▶ [TASK BRIEF]:
Return every line below exactly, leaving nothing out.

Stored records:
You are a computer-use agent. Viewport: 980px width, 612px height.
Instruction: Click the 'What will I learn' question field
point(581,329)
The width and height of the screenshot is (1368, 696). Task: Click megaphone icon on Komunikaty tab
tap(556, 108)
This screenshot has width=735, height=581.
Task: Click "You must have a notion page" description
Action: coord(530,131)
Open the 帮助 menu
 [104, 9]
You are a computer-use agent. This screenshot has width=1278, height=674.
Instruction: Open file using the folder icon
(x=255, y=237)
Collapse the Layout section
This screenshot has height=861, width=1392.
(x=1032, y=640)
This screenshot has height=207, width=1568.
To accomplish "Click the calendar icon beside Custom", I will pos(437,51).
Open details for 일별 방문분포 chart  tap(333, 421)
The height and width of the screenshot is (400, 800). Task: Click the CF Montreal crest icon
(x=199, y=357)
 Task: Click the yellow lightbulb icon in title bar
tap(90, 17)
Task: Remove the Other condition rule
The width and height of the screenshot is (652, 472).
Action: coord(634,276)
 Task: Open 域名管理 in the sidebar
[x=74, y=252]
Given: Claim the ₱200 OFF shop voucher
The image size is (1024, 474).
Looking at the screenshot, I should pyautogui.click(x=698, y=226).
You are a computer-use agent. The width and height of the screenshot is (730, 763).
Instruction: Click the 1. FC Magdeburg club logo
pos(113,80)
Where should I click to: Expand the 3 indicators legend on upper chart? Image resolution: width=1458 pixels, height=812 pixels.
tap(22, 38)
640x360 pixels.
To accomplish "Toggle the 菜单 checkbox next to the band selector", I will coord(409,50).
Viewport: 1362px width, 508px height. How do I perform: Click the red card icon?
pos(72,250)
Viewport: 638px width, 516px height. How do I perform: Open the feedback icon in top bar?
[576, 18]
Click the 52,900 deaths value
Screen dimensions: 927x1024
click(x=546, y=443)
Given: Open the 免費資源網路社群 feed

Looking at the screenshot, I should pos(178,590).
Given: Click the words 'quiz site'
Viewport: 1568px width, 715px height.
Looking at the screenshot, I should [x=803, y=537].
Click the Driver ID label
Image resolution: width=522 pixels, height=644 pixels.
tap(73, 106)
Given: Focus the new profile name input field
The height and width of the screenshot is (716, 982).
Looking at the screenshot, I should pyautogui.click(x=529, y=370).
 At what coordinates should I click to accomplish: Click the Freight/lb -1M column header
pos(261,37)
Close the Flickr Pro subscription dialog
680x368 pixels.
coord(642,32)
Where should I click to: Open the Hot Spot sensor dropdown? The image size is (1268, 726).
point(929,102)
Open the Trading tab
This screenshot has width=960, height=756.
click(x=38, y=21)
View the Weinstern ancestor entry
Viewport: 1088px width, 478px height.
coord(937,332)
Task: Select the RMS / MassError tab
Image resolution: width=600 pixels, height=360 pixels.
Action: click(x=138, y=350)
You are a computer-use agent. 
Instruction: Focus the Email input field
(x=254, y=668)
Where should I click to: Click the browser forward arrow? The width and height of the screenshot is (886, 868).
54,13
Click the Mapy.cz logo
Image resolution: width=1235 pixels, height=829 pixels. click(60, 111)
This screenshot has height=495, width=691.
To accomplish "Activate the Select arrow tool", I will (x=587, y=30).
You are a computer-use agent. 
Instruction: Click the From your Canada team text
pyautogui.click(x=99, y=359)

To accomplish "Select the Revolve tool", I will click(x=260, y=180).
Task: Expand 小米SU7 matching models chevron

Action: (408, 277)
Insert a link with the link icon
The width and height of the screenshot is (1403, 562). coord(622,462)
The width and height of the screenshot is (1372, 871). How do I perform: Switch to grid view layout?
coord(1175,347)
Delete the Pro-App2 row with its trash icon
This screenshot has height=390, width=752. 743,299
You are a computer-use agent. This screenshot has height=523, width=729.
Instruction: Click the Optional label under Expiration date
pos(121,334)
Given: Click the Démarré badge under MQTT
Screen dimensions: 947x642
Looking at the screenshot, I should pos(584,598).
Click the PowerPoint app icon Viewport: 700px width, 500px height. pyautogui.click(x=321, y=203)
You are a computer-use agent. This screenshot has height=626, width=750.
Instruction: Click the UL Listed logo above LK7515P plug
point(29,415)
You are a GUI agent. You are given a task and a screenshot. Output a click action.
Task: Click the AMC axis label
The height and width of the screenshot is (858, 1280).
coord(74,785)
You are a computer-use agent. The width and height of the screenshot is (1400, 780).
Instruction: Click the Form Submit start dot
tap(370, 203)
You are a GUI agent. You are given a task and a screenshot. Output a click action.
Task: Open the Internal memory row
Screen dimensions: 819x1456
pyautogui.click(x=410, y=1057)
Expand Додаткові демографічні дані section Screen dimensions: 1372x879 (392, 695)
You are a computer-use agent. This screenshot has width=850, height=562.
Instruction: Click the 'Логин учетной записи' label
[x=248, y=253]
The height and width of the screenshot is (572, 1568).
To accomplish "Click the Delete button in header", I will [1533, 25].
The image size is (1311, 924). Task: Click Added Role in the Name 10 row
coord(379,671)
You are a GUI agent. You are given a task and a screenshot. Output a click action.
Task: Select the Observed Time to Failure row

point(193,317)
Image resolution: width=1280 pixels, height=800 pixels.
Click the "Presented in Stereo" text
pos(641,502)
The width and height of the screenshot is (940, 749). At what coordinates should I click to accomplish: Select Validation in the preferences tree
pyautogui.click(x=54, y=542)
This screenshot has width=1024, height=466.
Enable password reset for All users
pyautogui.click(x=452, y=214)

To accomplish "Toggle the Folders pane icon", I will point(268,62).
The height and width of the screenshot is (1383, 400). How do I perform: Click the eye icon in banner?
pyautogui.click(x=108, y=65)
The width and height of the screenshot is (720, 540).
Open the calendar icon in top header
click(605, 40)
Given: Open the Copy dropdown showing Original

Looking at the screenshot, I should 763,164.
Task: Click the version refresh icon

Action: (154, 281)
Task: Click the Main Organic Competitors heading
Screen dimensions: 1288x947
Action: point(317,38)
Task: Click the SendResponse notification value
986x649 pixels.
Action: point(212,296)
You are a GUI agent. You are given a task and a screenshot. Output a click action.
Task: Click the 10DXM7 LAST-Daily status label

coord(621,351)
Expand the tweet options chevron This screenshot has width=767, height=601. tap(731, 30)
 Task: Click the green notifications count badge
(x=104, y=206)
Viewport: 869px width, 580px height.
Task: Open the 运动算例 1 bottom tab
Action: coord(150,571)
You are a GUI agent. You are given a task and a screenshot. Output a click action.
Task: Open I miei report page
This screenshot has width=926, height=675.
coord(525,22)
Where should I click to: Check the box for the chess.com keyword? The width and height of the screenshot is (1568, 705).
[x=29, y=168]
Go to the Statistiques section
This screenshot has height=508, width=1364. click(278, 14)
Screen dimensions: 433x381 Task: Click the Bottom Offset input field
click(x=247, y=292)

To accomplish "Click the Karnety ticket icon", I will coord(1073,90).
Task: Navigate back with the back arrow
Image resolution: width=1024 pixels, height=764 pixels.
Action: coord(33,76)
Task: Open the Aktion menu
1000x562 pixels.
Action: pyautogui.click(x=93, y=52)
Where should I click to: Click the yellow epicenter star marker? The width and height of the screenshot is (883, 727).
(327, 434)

▶ [RESPONSE FOR THIS EXERCISE]:
You are a computer-use agent. Viewport: 980px width, 612px height.
Instruction: Click the 'What will I learn' question field
point(581,329)
The width and height of the screenshot is (1368, 696). Task: Click megaphone icon on Komunikaty tab
tap(556, 108)
This screenshot has width=735, height=581.
Task: Click "You must have a notion page" description
Action: coord(530,131)
Open the 帮助 menu
 [104, 9]
You are a computer-use agent. This screenshot has width=1278, height=674.
Instruction: Open file using the folder icon
(x=255, y=237)
Collapse the Layout section
This screenshot has height=861, width=1392.
(x=1032, y=640)
This screenshot has height=207, width=1568.
To accomplish "Click the calendar icon beside Custom", I will pos(437,51).
Open details for 일별 방문분포 chart  tap(333, 421)
The height and width of the screenshot is (400, 800). Task: Click the CF Montreal crest icon
(x=199, y=357)
 Task: Click the yellow lightbulb icon in title bar
tap(90, 17)
Task: Remove the Other condition rule
The width and height of the screenshot is (652, 472).
Action: coord(634,276)
 Task: Open 域名管理 in the sidebar
[x=74, y=252]
Given: Claim the ₱200 OFF shop voucher
The image size is (1024, 474).
Looking at the screenshot, I should pyautogui.click(x=698, y=226).
You are a computer-use agent. The width and height of the screenshot is (730, 763).
Instruction: Click the 1. FC Magdeburg club logo
pos(113,80)
Where should I click to: Expand the 3 indicators legend on upper chart? Image resolution: width=1458 pixels, height=812 pixels.
tap(22, 38)
640x360 pixels.
To accomplish "Toggle the 菜单 checkbox next to the band selector", I will coord(409,50).
Viewport: 1362px width, 508px height. How do I perform: Click the red card icon?
pos(72,250)
Viewport: 638px width, 516px height. How do I perform: Open the feedback icon in top bar?
[576, 18]
Click the 52,900 deaths value
Screen dimensions: 927x1024
click(x=546, y=443)
Given: Open the 免費資源網路社群 feed

Looking at the screenshot, I should pos(178,590).
Given: Click the words 'quiz site'
Viewport: 1568px width, 715px height.
Looking at the screenshot, I should [x=803, y=537].
Click the Driver ID label
Image resolution: width=522 pixels, height=644 pixels.
tap(73, 106)
Given: Focus the new profile name input field
The height and width of the screenshot is (716, 982).
Looking at the screenshot, I should pyautogui.click(x=529, y=370).
 At what coordinates should I click to accomplish: Click the Freight/lb -1M column header
pos(261,37)
Close the Flickr Pro subscription dialog
680x368 pixels.
coord(642,32)
Where should I click to: Open the Hot Spot sensor dropdown? The image size is (1268, 726).
point(929,102)
Open the Trading tab
This screenshot has width=960, height=756.
click(x=38, y=21)
View the Weinstern ancestor entry
Viewport: 1088px width, 478px height.
coord(937,332)
Task: Select the RMS / MassError tab
Image resolution: width=600 pixels, height=360 pixels.
Action: click(x=138, y=350)
You are a computer-use agent. 
Instruction: Focus the Email input field
(x=254, y=668)
Where should I click to: Click the browser forward arrow? The width and height of the screenshot is (886, 868).
54,13
Click the Mapy.cz logo
Image resolution: width=1235 pixels, height=829 pixels. click(60, 111)
This screenshot has height=495, width=691.
To accomplish "Activate the Select arrow tool", I will (x=587, y=30).
You are a computer-use agent. 
Instruction: Click the From your Canada team text
pyautogui.click(x=99, y=359)

To accomplish "Select the Revolve tool", I will click(x=260, y=180).
Task: Expand 小米SU7 matching models chevron

Action: (408, 277)
Insert a link with the link icon
The width and height of the screenshot is (1403, 562). coord(622,462)
The width and height of the screenshot is (1372, 871). How do I perform: Switch to grid view layout?
coord(1175,347)
Delete the Pro-App2 row with its trash icon
This screenshot has height=390, width=752. 743,299
You are a computer-use agent. This screenshot has height=523, width=729.
Instruction: Click the Optional label under Expiration date
pos(121,334)
Given: Click the Démarré badge under MQTT
Screen dimensions: 947x642
Looking at the screenshot, I should pos(584,598).
Click the PowerPoint app icon Viewport: 700px width, 500px height. pyautogui.click(x=321, y=203)
You are a computer-use agent. This screenshot has height=626, width=750.
Instruction: Click the UL Listed logo above LK7515P plug
point(29,415)
You are a GUI agent. You are given a task and a screenshot. Output a click action.
Task: Click the AMC axis label
The height and width of the screenshot is (858, 1280).
coord(74,785)
You are a computer-use agent. The width and height of the screenshot is (1400, 780).
Instruction: Click the Form Submit start dot
tap(370, 203)
You are a GUI agent. You are given a task and a screenshot. Output a click action.
Task: Open the Internal memory row
Screen dimensions: 819x1456
pyautogui.click(x=410, y=1057)
Expand Додаткові демографічні дані section Screen dimensions: 1372x879 (392, 695)
You are a computer-use agent. This screenshot has width=850, height=562.
Instruction: Click the 'Логин учетной записи' label
[x=248, y=253]
The height and width of the screenshot is (572, 1568).
To accomplish "Click the Delete button in header", I will [1533, 25].
The image size is (1311, 924). Task: Click Added Role in the Name 10 row
coord(379,671)
You are a GUI agent. You are given a task and a screenshot. Output a click action.
Task: Select the Observed Time to Failure row

point(193,317)
Image resolution: width=1280 pixels, height=800 pixels.
Click the "Presented in Stereo" text
pos(641,502)
The width and height of the screenshot is (940, 749). At what coordinates should I click to accomplish: Select Validation in the preferences tree
pyautogui.click(x=54, y=542)
This screenshot has width=1024, height=466.
Enable password reset for All users
pyautogui.click(x=452, y=214)

To accomplish "Toggle the Folders pane icon", I will point(268,62).
The height and width of the screenshot is (1383, 400). How do I perform: Click the eye icon in banner?
pyautogui.click(x=108, y=65)
The width and height of the screenshot is (720, 540).
Open the calendar icon in top header
click(605, 40)
Given: Open the Copy dropdown showing Original

Looking at the screenshot, I should 763,164.
Task: Click the version refresh icon

Action: (154, 281)
Task: Click the Main Organic Competitors heading
Screen dimensions: 1288x947
Action: point(317,38)
Task: Click the SendResponse notification value
986x649 pixels.
Action: point(212,296)
You are a GUI agent. You are given a task and a screenshot. Output a click action.
Task: Click the 10DXM7 LAST-Daily status label

coord(621,351)
Expand the tweet options chevron This screenshot has width=767, height=601. tap(731, 30)
 Task: Click the green notifications count badge
(x=104, y=206)
Viewport: 869px width, 580px height.
Task: Open the 运动算例 1 bottom tab
Action: coord(150,571)
You are a GUI agent. You are given a task and a screenshot. Output a click action.
Task: Open I miei report page
This screenshot has width=926, height=675.
coord(525,22)
Where should I click to: Check the box for the chess.com keyword? The width and height of the screenshot is (1568, 705).
[x=29, y=168]
Go to the Statistiques section
This screenshot has height=508, width=1364. click(278, 14)
Screen dimensions: 433x381 Task: Click the Bottom Offset input field
click(x=247, y=292)

To accomplish "Click the Karnety ticket icon", I will coord(1073,90).
Task: Navigate back with the back arrow
Image resolution: width=1024 pixels, height=764 pixels.
Action: coord(33,76)
Task: Open the Aktion menu
1000x562 pixels.
Action: pyautogui.click(x=93, y=52)
Where should I click to: Click the yellow epicenter star marker? The width and height of the screenshot is (883, 727).
(327, 434)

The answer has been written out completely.